Page List

Font Size:

C:What are you saying?

K:I look back up on the screen and our friend is shivering. We had to cut the Zoom short.

He’s sweating. And honestly, I assumed it was because he’d been told earlier that he was denied tenure by Jackson State and the decision is now in the hands of the president. Plagiarism.

C:I assumed that too.

K:It broke something in him when he went home and he saw the restaurant from the kitchen.

C:I don’t get it.

K:The JSU he went to and the JSU he worked at were two different places. He had no idea that the entire place was run by a committee of folks picked by the Republican governor, Tate Reeves.

C:Of course he did. He’s brilliant. But running the whole place can’t mean the whole place is truly run by Republican white folks. What about the Sonic Boom?

K:Okay, so this where it gets a little complicated. You know how our friend tried to grapple with your work in his tenure manuscript.

C:Grapple?

K:I mean, you wrote, “Instead of unilaterally championing the spectacularizing of suffering and death, I track the ways that the visual display of the body has been used by proponents of black freedom and dignity.”

And our friend wrote, “Instead of unilaterally championing the spectacularizing of suffering and death, I track the ways that the visual display of the body has been used by proponents of black freedom, dignity, and reparation.”

C:So “grapple” might be way too generous.

K:Yeah, he jacked your work and added the word “reparation.” And he got caught.

You wrote, “I am absolutely not considering these manipulations and utilizations of the black body in pain and death to be a consequence of black people’s intuitive response to suffering and injustice. Quite to the contrary. I am insisting that these choreographies of humane insight are deliberate.”

Our friend wrote, “I am absolutely not considering these manipulations and utilizations of the black body in pain and death to be a consequence of black people’s intuitive responseto suffering and injustice. Quite to the contrary. I am insisting that these choreographies of humane insight are deliberate and must be imitated.”
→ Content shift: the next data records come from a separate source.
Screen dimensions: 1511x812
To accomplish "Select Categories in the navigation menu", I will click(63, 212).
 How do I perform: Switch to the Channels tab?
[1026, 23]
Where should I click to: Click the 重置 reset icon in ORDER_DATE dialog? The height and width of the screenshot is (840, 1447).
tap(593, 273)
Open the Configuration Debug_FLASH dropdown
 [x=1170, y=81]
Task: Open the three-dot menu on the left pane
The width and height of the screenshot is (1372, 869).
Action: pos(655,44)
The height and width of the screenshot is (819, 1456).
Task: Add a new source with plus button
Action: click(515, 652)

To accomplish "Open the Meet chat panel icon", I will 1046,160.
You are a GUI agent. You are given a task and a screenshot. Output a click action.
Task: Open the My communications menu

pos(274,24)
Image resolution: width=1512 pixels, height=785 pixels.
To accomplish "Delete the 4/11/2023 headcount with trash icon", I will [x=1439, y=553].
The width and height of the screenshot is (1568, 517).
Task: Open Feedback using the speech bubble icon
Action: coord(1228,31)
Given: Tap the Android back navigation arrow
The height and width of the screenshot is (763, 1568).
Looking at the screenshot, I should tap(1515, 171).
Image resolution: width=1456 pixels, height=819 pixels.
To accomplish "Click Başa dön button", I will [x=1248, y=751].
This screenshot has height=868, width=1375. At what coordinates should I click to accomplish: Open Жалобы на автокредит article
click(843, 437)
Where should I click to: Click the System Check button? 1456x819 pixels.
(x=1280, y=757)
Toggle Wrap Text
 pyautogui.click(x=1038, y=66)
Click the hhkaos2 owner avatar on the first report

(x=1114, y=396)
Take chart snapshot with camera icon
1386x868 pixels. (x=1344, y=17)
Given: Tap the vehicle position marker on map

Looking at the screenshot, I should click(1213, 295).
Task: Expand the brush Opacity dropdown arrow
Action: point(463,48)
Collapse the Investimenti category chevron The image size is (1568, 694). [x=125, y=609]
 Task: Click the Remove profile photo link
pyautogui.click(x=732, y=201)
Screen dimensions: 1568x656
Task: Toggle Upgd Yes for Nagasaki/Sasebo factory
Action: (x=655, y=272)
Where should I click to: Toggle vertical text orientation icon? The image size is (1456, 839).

C:That’s wild. That’s why he got denied tenure, right?

K:Right. He jacked you and Therí Pickens. And it’s like he wanted to get caught. But why? Can you tell me why you think he did it and whether or not it makes sense to use your theory as the linchpin of his work?

C:Um, no. I don’t understand what his work is because he just uses my work and adds a few words at the end. Black man shit.

K:That makes sense. That’s kinda why I drove all the way up there from Mississippi a few weeks ago when he told me there had been an accident and he needed my help. And when I got there, Courtnay, I mean, some stories are way too big to tell.

C:Can you make it like a graphic novella but maybe more the SparkNotes version of that, and no pictures?

K:Yeah, I can try. After I tell it, will you tell me what happened at Harvard with those vampires?

C:He told you about that?

K:He told me about that.

C:I can try.

K:I get to the parking lot of our friend’s apartment at like four-thirty. It’s not dark but it ain’t light either. He lives in Baker Hall. I text him and tell him I’m in my car.

He comes out, moping. Head down, mask sagging below his nose, hands in his sweatpants pockets.

It was the first time I hadn’t seen him with his glasses on.

I asked him where his partner, Dionne, is. He says, “Dionne didn’t come home. Dionne hasn’t spent the night at home in the past three weeks.”

Our friend went in his backpack and pulled out this bluebook. “So yeah,” he says, “someone slipped this blue book under the door.” He handed it to me. “And when I opened the door, the person was gone.”